Population mortality rates due to acute drug-related deaths varied widely between European countries, ranging from 0,2 to over 50 deaths per million inhabitants (average of 13) (see Table DRD-5 part (i)). Acute drug-related deaths account for 3 % of all deaths among Europeans aged 15 to 39 years in 2003 to 2004, and for more than 7 % in Denmark, Estonia, Luxembourg, Malta, Austria, United Kingdom and Norway (see Table DRD-5 part (ii)).
Opiates are present in most cases of ‘drug-related deaths’ due to illegal substances reported in the EU, although in many cases other substances are also present (see Figure DRD-1).
The majority of overdose victims are men. Most victims are in their twenties or thirties, with a mean age in the mid thirties (range between 20 and 44 years) (see Figure DRD-10).
Since 2000, many EU countries have reported decreases in the numbers of drug-related deaths, although figures are still high from a longer term perspective. However, among countries reporting data in 2004 (19), there was an overall increase of 3 %, with increases reported in 13 out of the 19 reporting countries (inferences for the whole EU should be made with caution).
Drug-related deaths among people younger than 25 years have been decreasing almost steadily since 1996 in the old Member States, indicating a possible decrease in the number of young injectors in those countries. In several new Member States there is a high proportion of overdose cases younger than 25 years, which may represent a younger heroin-using population in these countries, which could be due to a shorter history of the epidemic of heroin use in these countries (see Table DRD-2 part (iv)).
Opiate users (mainly those who inject) have an overall mortality that is up to 20 times higher that the general population of the same age due to overdoses, but also violence, diseases (AIDS and others), etc.

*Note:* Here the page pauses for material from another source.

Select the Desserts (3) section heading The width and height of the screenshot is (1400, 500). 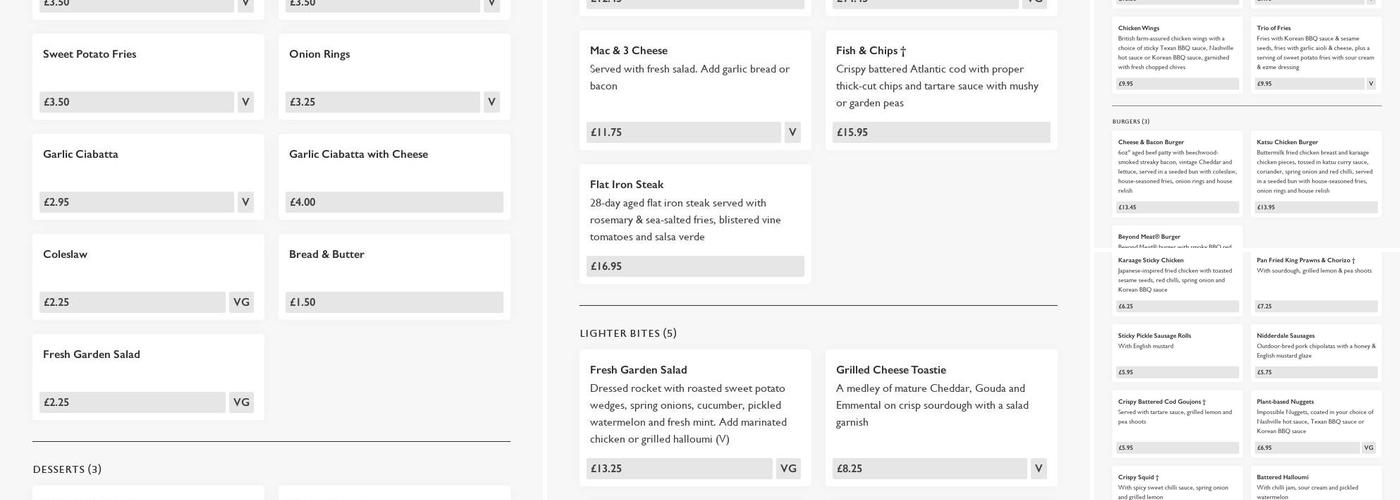67,469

Several countries reported the presence of methadone in a substantial proportion of drug-related deaths but it is difficult to assess what was the role of methadone in the death. Deaths due to buprenorphine poisoning seem rare.
For the time being, deaths involving ecstasy remain relatively unusual compared with opiate deaths, but in some countries they are not negligible and monitoring of these deaths needs improvement. Reporting of ecstasy deaths is not harmonised, and sometimes the exact role that ecstasy played in the fatal outcome is not clear. In Europe as a whole, there were references to 78 deaths which should be considered as a minimum estimate.
Despite the limitations of the information, in the countries that explicitly reported data on cocaine deaths, this substance seemed to have played a determinant role in 0 to 20 % of the cases. A very rough overall estimation for the whole EU would be 10 %, which could account for several hundreds of deaths per year in Europe. In the 2005 national reports, over 400 deaths related to cocaine were identified by countries that reported this information. This is probably an underestimation, as identification of these deaths could have difficulties, In addition cocaine may be a contributor to deaths due to cardiovascular problems.